In previous years, the state has set aside a few million dollars at a time for teacher bonuses or stipends for teaching advanced courses or subjects in shortage areas, such as science, math, and special education. The state’s pool for merit pay raises this year for teachers rated effective and highly effective is $30 million, amounting to typically small bumps for teachers.

But a noticeable raise for every teacher in the state would cost many millions of dollars, a considerable undertaking at a time when state revenue has been shrinking and competition among lawmakers and agencies to get a slice of state funding is high.

It’s also unclear if the money for raises would be figured into the state’s school funding formula or as a separate line item. It could be especially complicated because in Indiana, there are no common teacher pay guidelines. Each district or charter school creates its own pay scale, which often involves union negotiations as well.

Lawmakers and advocates alike say they expect this to be a top issue for the legislature. Still, any proposal to increase teacher pay would be competing with other issues — chief among them increasing funding for the Department of Child Services. Earlier this year, the resignation of the agency’s director set off a major review of its staffing and caseload, stretched further by the number of children needing services because of Indiana’s opioid crisis.

Teacher salaries could also square off against other education issues, such as school safety improvements and initiatives to increase class offerings in science and math.

In Indianapolis Public Schools, district officials have been stressing the need to increase teacher pay — a key lever to convincing voters to pass a property tax increase to raise an additional $220 million for the district over eight years. Superintendent Lewis Ferebee said he’s also been having conversations with lawmakers about potential ways that the state could address the problem.

“They appreciate the need to address the teacher shortage, and they understand it’s an issue not only impacting Indianapolis Public Schools but it’s also an issue that’s statewide,” Ferebee told Chalkbeat two weeks ago.

Teacher hiring has continued to be a struggle for districts across the state, a survey from an Indiana State University professor said. Of the 220 districts surveyed, 91 percent said they’d had trouble filling jobs, with special education, science, and math being the hardest to fill.
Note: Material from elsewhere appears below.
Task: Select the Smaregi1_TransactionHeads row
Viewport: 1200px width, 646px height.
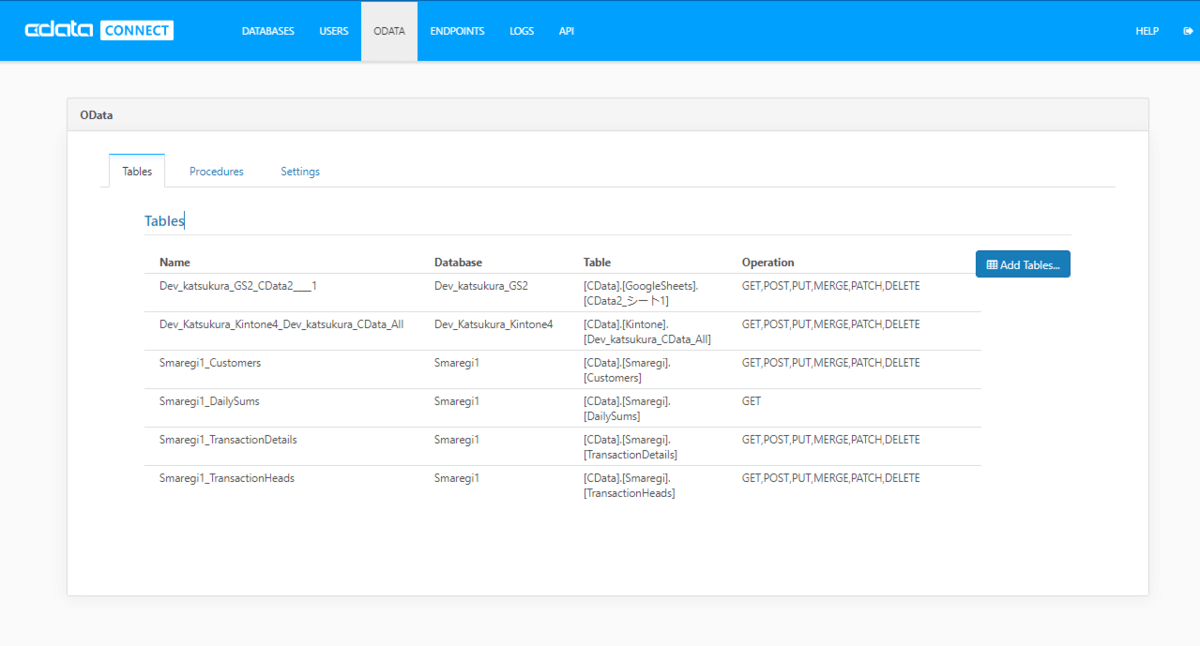Action: coord(227,478)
According to state data, Indiana issued licenses to 4,285 new teachers in 2018, down slightly from 5,016 in 2017 and 4,566 in 2016. A survey conducted by the Indiana Department of Education reported 88 percent of educators who responded were unsatisfied with their pay, and it was the reason most frequently given for leaving the teaching profession.

“Based on conversations with some lawmakers, based on what’s going on across the country, I think our lawmakers have seen there’s reform fatigue,” Meredith said. “Let the dust settle and figure out how we come back and demonstrate respect for teachers.”
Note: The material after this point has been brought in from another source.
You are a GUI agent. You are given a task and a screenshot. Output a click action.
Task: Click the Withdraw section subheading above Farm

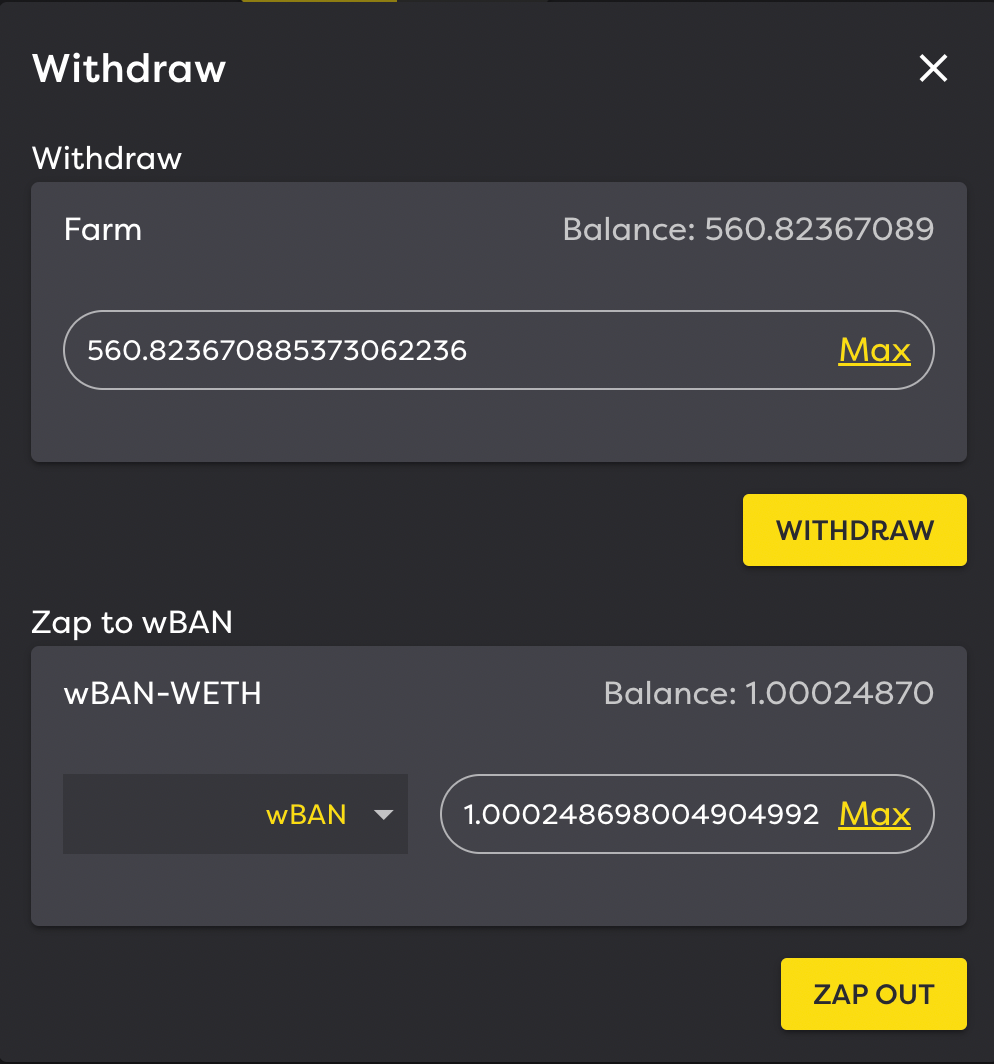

In other states where lawmakers have approved statewide teacher pay raises, the process has differed. Oklahoma raised the salary floor for all teachers, with an average increase of $6,100 per year. The state budgeted more than $425 million for the salary increases, which are to be covered by new higher taxes on cigarettes, cigars, and gas. In West Virginia, a nine-day strike ultimately led lawmakers to increase pay for all public employees by 5 percent.

Gov. Eric Holcomb has not yet weighed in on whether he would support a statewide teacher raise, but Behning said he’d been in conversations with the governor’s office. Indiana’s next legislative session begins in January.